What police in Calcutta have failed to do forever, their counterparts in Salt Lake achieved without much of a fuss on Friday — blocking a rally before it could block the road.

Even as Salt Lake police were stopping a rare michhil in the township, in callous contrast, Calcutta Police was busy preparing an audio-visual line of defence to prove there was no real reason to stop a rally, after all. Having filmed all rallies following Justice Amitava Lala’s September 29 order, Lalbazar is now busy editing the video footage to prove there has been no rally-related traffic disruption on the city streets.
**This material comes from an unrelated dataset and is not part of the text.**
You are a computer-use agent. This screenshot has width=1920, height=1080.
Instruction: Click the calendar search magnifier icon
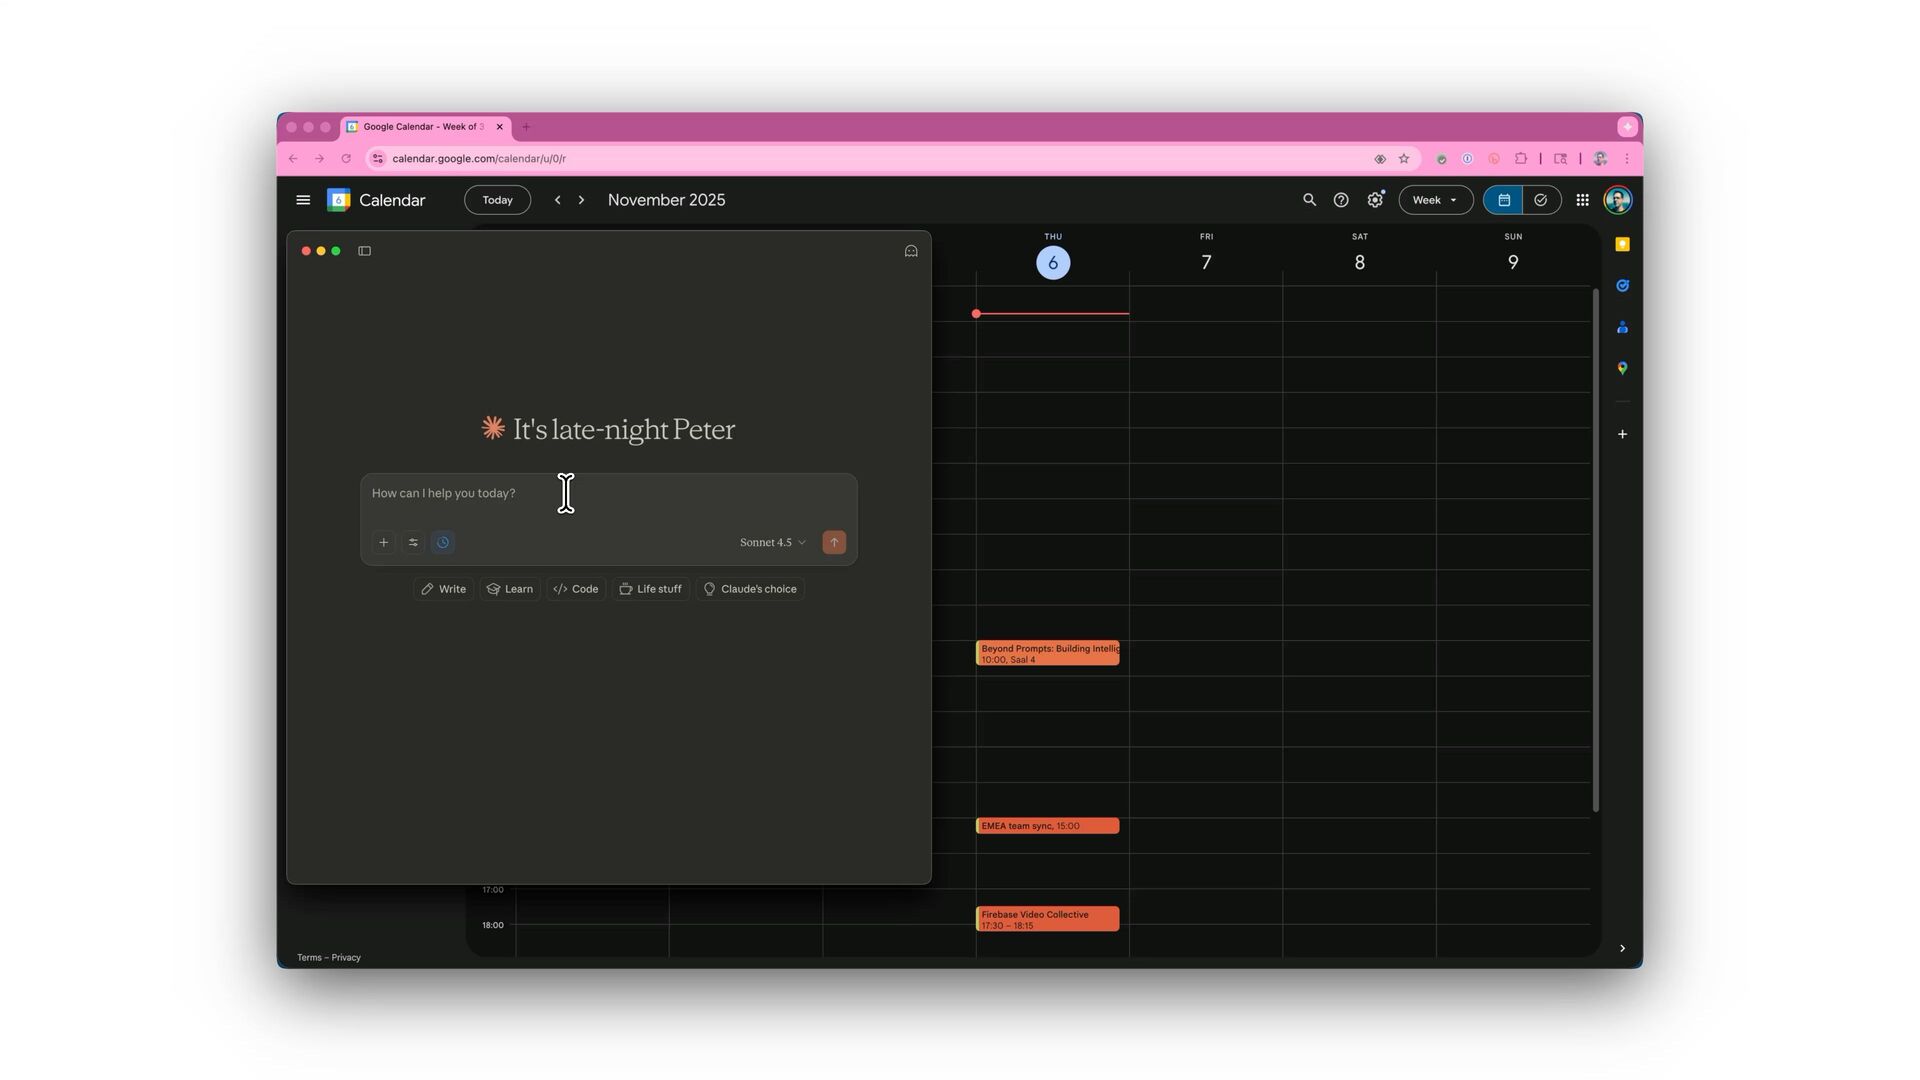(1309, 200)
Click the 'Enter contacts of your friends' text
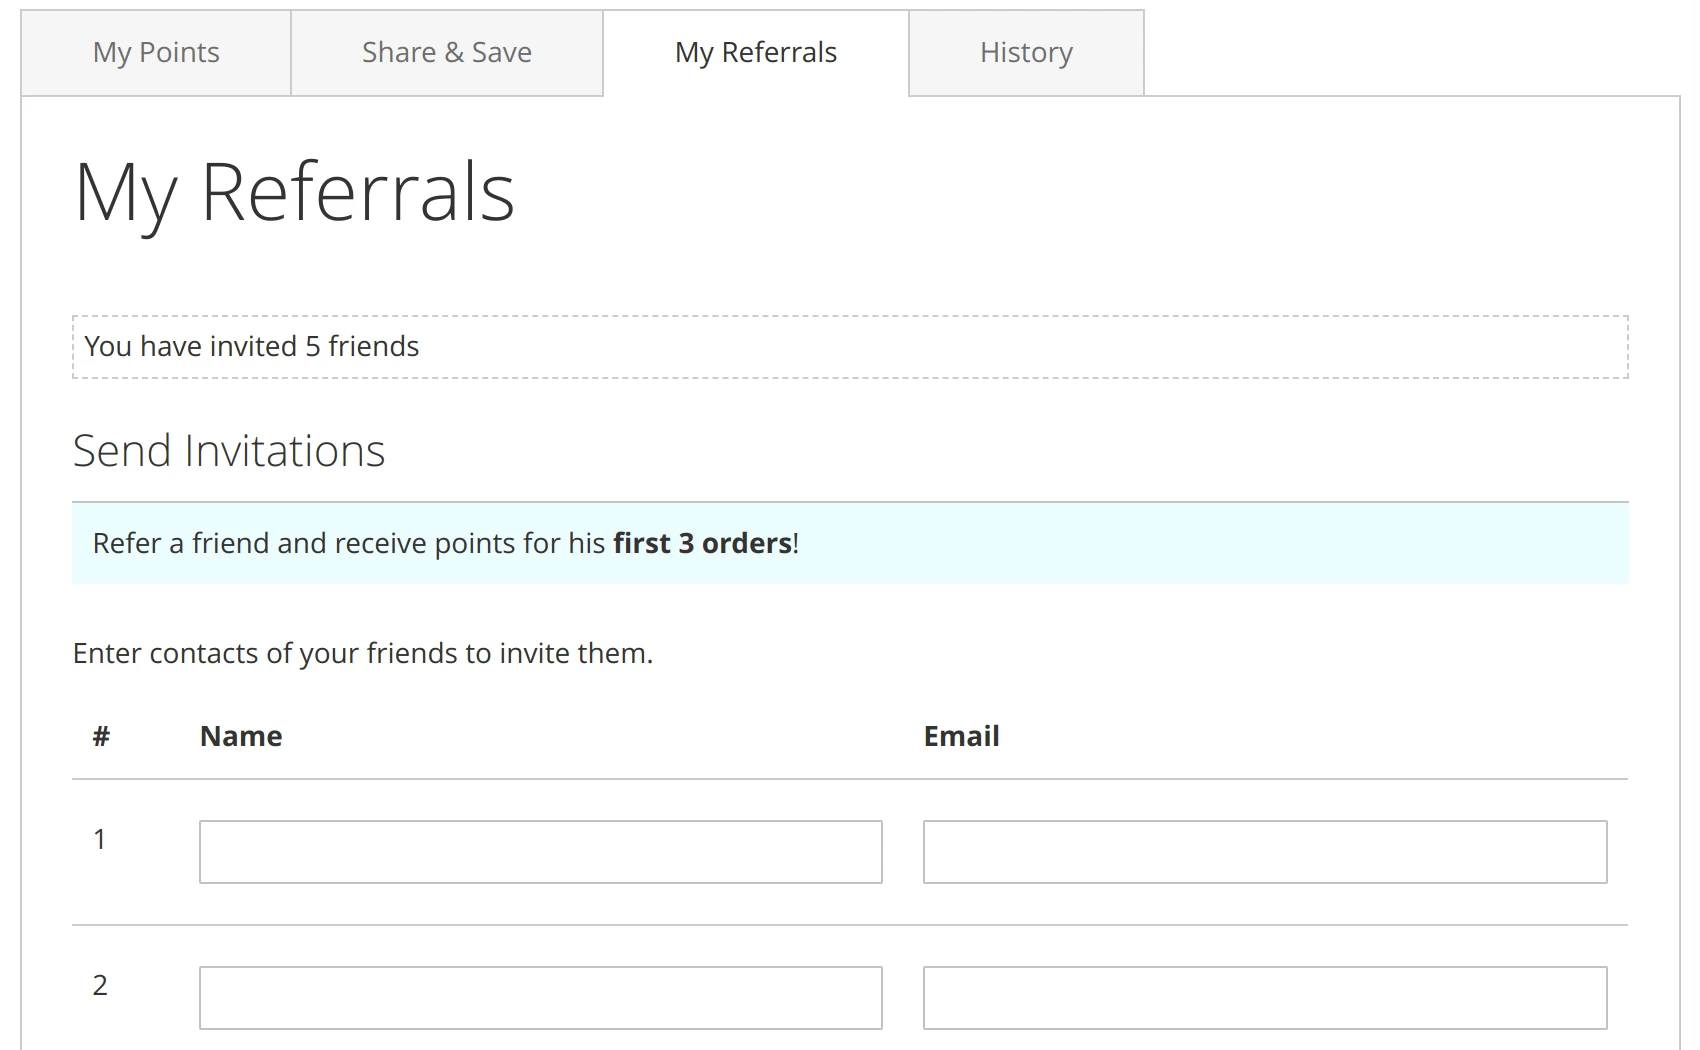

Friday morning’s rally at Salt Lake’s Baisakhi, by businessmen and local residents, had been organised to protest cop failure in arresting three constables of the Fourth Battalion, accused of misbehaving with some girls and then going on the rampage during a musical soiree last Sunday. “They had decided to hold a protest meeting and then stage a rally from Baisakhi housing complex to my office,” said Ajay Nand, additional superintendent of police, Salt Lake. “They had not sought our permission. A large contingent of was sent to the spot.”

The force, led by officer-in-charge of Bidhannagar (East) police station Somenath Chakraborty, found 400 protesters assembled in front of the housing complex. “We first requested the rallyists to call off their programme. When they refused, we blocked their path and threatened to arrest them. At this, the crowd dispersed. Later, a section of them submitted a memorandum,” said Nand.

Biswambar Das, secretary of AG Block Baisakhi Merchant’s Association, later said: “We wanted to protest against police inaction. We were not allowed to rally, but were convinced by senior officers that justice would be done.”

Less than 10 km away, police in the heart of the city were spending hours examining video recordings of all recent rallies — not to chalk out a plan to minimise disruption but to deny any disruption. Officials of the Special Branch had earlier been instructed to record the entire route of the rallies. “This move was initiated following Justice Lala’s order restricting rallies in weekday Calcutta. We were asked to prove that there was no traffic snarl on the city roads through which the rallies had passed,” said a Special Branch officer.

A group of seven from the department is working on the crucial case, with newspaper clippings and photographs showing smooth flow of traffic also being compiled.

“We want to be prepared if the advocate-general calls us during the hearing in high court. If needed, we will hand over the video recordings and clippings,” said Kuldiep Singh, deputy commissioner of police (headquarters).